*Task*.
Pull every line containing "flooding" from the listing below.

*Data extract*.

# # # # # # #

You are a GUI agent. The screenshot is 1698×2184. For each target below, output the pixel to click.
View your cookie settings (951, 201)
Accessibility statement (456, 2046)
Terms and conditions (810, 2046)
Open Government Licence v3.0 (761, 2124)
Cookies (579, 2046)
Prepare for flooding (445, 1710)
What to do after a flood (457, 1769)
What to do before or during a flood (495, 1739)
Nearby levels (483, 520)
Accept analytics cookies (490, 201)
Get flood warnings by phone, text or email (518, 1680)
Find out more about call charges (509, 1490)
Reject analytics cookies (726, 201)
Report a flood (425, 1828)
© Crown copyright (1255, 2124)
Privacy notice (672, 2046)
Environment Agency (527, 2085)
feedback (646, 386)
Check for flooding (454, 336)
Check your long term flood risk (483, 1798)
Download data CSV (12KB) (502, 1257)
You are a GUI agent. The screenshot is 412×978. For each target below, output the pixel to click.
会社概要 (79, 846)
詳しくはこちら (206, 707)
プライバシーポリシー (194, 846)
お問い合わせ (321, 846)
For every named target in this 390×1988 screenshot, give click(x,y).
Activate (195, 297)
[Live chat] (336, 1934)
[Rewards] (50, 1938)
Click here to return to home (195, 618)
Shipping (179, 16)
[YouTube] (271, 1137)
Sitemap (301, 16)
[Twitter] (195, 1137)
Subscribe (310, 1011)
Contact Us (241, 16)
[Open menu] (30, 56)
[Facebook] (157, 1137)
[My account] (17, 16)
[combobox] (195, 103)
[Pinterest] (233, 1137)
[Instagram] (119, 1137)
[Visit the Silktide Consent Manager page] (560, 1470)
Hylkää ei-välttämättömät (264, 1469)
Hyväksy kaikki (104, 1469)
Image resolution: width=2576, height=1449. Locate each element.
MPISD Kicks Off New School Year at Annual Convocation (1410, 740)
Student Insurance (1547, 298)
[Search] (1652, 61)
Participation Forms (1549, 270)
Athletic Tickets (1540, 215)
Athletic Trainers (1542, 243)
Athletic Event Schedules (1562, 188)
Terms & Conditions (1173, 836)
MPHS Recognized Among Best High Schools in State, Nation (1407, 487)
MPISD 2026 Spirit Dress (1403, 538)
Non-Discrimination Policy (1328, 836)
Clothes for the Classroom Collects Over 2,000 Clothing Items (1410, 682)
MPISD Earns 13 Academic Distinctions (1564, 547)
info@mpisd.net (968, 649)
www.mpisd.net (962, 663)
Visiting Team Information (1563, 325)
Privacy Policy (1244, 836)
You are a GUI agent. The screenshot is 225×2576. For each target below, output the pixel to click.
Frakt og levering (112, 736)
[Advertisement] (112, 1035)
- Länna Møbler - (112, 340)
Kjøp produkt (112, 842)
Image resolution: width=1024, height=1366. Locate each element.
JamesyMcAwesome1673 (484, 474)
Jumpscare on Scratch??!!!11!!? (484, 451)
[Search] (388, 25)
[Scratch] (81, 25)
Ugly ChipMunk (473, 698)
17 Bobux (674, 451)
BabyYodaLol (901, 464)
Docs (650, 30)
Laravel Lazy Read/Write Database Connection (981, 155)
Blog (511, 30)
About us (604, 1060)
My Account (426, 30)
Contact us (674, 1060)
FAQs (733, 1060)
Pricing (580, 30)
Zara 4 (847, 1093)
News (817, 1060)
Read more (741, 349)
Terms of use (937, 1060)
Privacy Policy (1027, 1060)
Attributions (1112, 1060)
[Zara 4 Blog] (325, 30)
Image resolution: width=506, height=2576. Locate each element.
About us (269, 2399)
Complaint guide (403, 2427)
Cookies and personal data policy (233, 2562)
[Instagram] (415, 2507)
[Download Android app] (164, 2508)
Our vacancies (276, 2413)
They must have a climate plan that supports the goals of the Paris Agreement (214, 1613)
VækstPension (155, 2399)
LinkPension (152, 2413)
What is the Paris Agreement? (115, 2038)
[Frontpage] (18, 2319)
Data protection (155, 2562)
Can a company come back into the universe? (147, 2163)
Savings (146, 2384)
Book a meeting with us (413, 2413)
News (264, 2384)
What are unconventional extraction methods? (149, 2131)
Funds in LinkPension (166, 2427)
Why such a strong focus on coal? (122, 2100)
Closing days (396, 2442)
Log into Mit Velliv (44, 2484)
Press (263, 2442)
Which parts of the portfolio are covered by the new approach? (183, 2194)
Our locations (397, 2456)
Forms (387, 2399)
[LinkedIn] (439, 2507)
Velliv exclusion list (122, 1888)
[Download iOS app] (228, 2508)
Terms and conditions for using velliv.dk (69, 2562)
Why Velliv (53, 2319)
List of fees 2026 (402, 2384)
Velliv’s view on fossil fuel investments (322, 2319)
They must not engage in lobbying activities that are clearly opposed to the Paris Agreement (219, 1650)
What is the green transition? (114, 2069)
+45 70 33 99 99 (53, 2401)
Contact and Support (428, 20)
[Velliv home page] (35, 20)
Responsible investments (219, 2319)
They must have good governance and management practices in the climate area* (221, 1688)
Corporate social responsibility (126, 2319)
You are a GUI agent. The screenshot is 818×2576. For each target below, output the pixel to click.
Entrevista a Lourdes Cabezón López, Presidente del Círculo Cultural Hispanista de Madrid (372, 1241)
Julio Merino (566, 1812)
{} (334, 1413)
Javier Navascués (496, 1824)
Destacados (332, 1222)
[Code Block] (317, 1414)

# # # # # # #

*Output for this exercise*.
Prepare for flooding (445, 1710)
Check for flooding (454, 336)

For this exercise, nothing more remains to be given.